Directions: An exact copy is needed of the lines from the line holding "Where should I click to: Select" through the final line of the listing below, both included.

::::::::

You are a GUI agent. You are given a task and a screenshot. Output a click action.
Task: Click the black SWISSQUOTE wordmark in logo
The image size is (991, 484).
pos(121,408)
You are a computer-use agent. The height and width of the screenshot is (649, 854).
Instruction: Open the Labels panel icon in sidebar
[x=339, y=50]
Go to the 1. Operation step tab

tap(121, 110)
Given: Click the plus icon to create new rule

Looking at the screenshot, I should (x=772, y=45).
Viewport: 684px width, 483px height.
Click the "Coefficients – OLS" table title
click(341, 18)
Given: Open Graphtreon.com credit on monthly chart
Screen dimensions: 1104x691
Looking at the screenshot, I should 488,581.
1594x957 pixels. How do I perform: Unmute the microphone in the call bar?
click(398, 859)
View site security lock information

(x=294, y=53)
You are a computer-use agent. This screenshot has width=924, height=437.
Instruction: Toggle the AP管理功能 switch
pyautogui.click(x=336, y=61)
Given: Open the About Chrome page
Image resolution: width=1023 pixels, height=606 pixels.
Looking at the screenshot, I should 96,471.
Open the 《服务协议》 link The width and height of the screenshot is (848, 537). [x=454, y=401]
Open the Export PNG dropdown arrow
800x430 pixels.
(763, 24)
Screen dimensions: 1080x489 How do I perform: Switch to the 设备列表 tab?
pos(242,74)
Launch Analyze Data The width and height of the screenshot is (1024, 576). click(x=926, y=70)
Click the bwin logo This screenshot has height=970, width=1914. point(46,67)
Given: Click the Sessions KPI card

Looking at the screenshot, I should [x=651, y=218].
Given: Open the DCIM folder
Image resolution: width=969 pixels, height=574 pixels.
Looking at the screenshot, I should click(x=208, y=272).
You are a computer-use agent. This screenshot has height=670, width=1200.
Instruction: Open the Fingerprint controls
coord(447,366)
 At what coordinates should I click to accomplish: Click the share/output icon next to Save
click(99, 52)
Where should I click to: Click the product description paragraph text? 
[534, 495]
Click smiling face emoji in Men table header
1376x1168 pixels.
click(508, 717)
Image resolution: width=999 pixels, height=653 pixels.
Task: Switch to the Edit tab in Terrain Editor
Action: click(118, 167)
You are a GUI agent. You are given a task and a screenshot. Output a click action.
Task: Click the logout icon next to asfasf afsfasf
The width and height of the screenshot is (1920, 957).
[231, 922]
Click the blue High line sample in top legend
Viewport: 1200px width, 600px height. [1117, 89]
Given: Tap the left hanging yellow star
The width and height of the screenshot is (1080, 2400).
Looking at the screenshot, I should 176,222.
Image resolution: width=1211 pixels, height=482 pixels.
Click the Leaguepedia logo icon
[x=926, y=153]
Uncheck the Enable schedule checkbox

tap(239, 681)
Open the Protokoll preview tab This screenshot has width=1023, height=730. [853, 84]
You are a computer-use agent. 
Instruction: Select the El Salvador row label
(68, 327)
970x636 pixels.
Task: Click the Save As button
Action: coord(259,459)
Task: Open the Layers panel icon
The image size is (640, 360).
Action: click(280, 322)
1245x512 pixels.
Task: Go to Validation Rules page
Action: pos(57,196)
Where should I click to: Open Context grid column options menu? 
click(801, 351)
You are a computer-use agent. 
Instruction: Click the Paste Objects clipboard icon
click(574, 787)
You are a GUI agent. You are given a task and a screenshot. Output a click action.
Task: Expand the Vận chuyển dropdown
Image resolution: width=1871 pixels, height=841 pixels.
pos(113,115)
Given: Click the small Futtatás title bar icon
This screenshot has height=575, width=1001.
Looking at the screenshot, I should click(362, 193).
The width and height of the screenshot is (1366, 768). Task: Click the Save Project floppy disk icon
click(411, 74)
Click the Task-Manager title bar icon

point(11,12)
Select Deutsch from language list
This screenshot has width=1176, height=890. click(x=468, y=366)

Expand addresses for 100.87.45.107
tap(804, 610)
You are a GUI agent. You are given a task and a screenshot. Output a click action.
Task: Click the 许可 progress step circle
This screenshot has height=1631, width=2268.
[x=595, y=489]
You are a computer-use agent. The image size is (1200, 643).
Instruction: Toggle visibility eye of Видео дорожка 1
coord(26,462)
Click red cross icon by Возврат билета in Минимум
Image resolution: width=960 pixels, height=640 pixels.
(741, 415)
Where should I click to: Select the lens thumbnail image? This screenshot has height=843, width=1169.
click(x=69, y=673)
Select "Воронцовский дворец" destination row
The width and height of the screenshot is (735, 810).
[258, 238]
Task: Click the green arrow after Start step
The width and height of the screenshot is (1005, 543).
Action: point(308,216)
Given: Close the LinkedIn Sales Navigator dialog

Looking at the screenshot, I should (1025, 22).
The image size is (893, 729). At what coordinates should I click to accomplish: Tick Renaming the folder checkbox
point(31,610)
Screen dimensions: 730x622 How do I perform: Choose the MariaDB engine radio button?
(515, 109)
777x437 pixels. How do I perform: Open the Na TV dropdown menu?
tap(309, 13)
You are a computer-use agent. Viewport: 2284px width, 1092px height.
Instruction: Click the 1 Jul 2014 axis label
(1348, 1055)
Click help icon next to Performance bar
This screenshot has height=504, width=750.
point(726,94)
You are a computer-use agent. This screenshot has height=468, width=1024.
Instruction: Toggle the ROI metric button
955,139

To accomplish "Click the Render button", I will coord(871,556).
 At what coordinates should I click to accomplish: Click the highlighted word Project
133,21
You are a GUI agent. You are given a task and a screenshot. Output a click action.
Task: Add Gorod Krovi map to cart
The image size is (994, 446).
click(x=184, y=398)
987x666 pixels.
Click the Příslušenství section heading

::::::::

Answer box:
Where should I click to: Select the lens thumbnail image? This screenshot has height=843, width=1169.
click(x=69, y=673)
Select "Воронцовский дворец" destination row
The width and height of the screenshot is (735, 810).
[258, 238]
Task: Click the green arrow after Start step
The width and height of the screenshot is (1005, 543).
Action: point(308,216)
Given: Close the LinkedIn Sales Navigator dialog

Looking at the screenshot, I should (1025, 22).
The image size is (893, 729). At what coordinates should I click to accomplish: Tick Renaming the folder checkbox
point(31,610)
Screen dimensions: 730x622 How do I perform: Choose the MariaDB engine radio button?
(515, 109)
777x437 pixels. How do I perform: Open the Na TV dropdown menu?
tap(309, 13)
You are a computer-use agent. Viewport: 2284px width, 1092px height.
Instruction: Click the 1 Jul 2014 axis label
(1348, 1055)
Click help icon next to Performance bar
This screenshot has height=504, width=750.
point(726,94)
You are a computer-use agent. This screenshot has height=468, width=1024.
Instruction: Toggle the ROI metric button
955,139

To accomplish "Click the Render button", I will coord(871,556).
 At what coordinates should I click to accomplish: Click the highlighted word Project
133,21
You are a GUI agent. You are given a task and a screenshot. Output a click action.
Task: Add Gorod Krovi map to cart
The image size is (994, 446).
click(x=184, y=398)
987x666 pixels.
Click the Příslušenství section heading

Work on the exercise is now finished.